▶ _Work to be completed_
Rewrite everything from the line containing "You are a computer-use" down to the line containing "This screenshot has" with "Export Tool" changed to "Download Tool" and nothing else altered. Leave the pictures out.

▶ _Dataset rows_
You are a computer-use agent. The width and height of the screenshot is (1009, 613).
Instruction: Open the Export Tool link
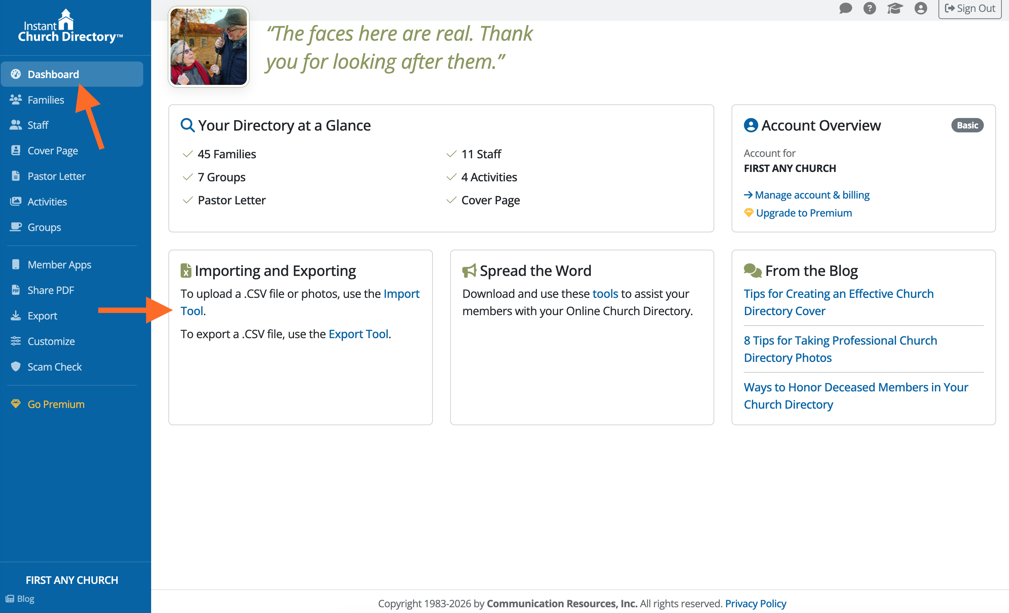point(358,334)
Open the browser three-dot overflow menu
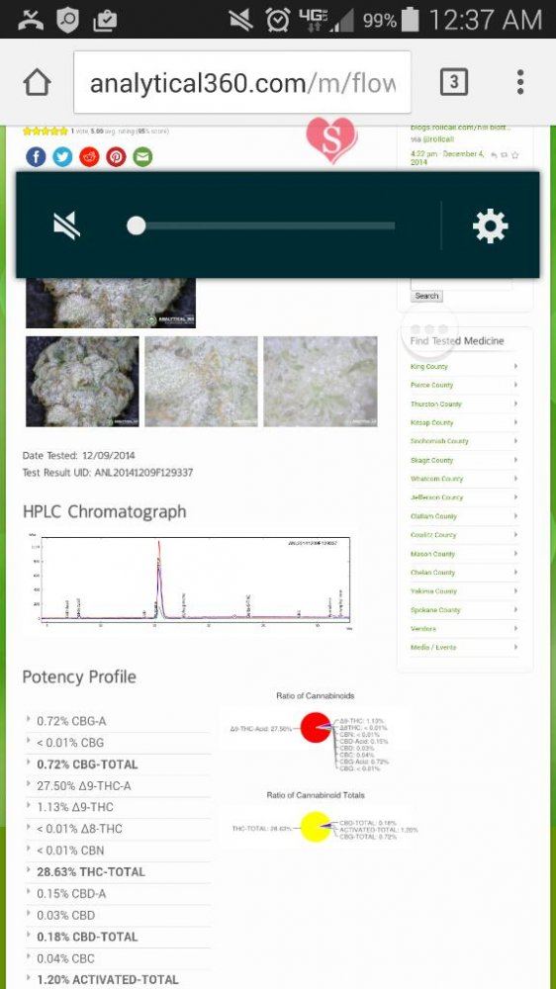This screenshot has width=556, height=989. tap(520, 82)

* * *

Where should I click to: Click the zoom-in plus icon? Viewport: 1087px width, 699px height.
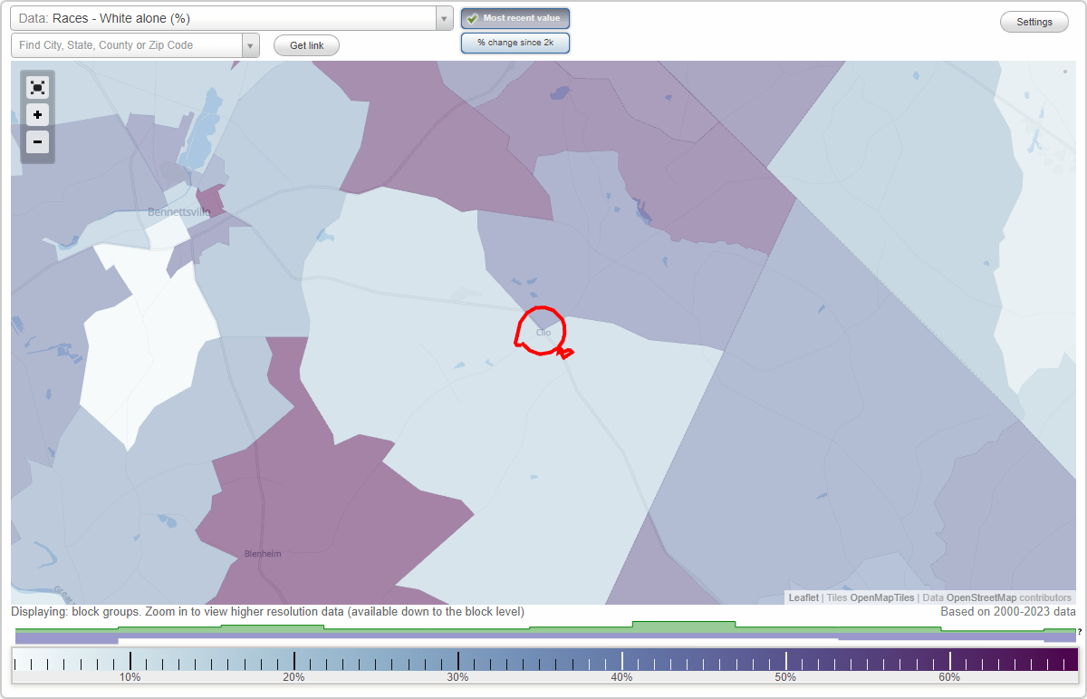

▶ _Response to this exercise_
You are a computer-use agent. The width and height of the screenshot is (1009, 613).
Instruction: Open the Download Tool link
point(358,334)
Open the browser three-dot overflow menu
This screenshot has width=556, height=989. tap(520, 82)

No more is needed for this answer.